### Exercise goal
Print, exactly and without pictures, the lines from the one where "Image resolution: width=1024" appears down to the end of the entries.

Data section below:

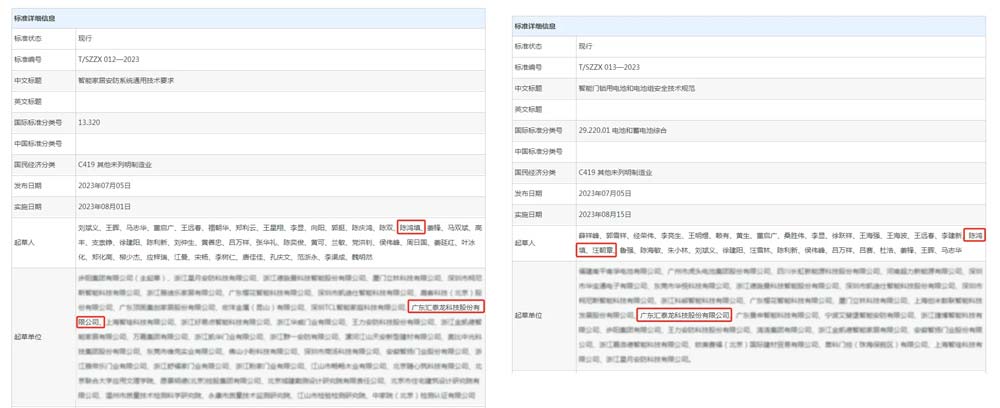Click the 起草单位 label in the 012 table

tap(27, 336)
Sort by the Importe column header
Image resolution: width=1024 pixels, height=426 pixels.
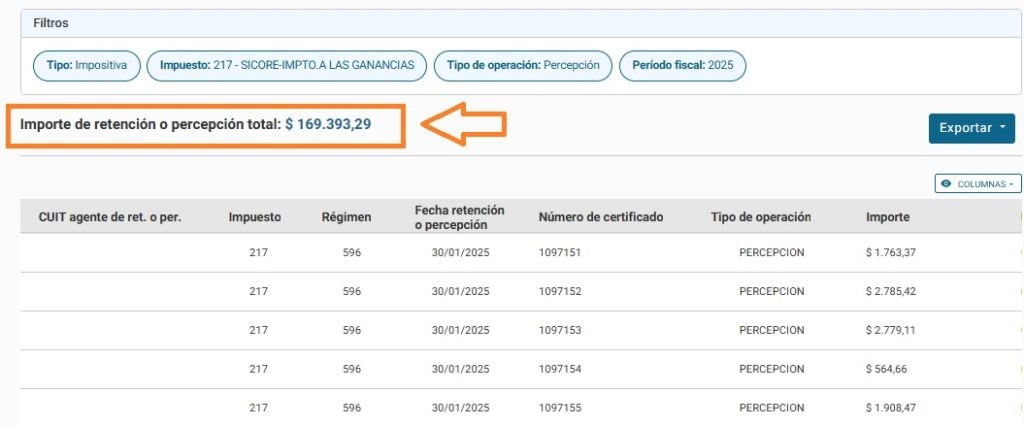click(x=887, y=217)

End of Data section.

### Task output
Image resolution: width=1024 pixels, height=426 pixels.
click(x=887, y=217)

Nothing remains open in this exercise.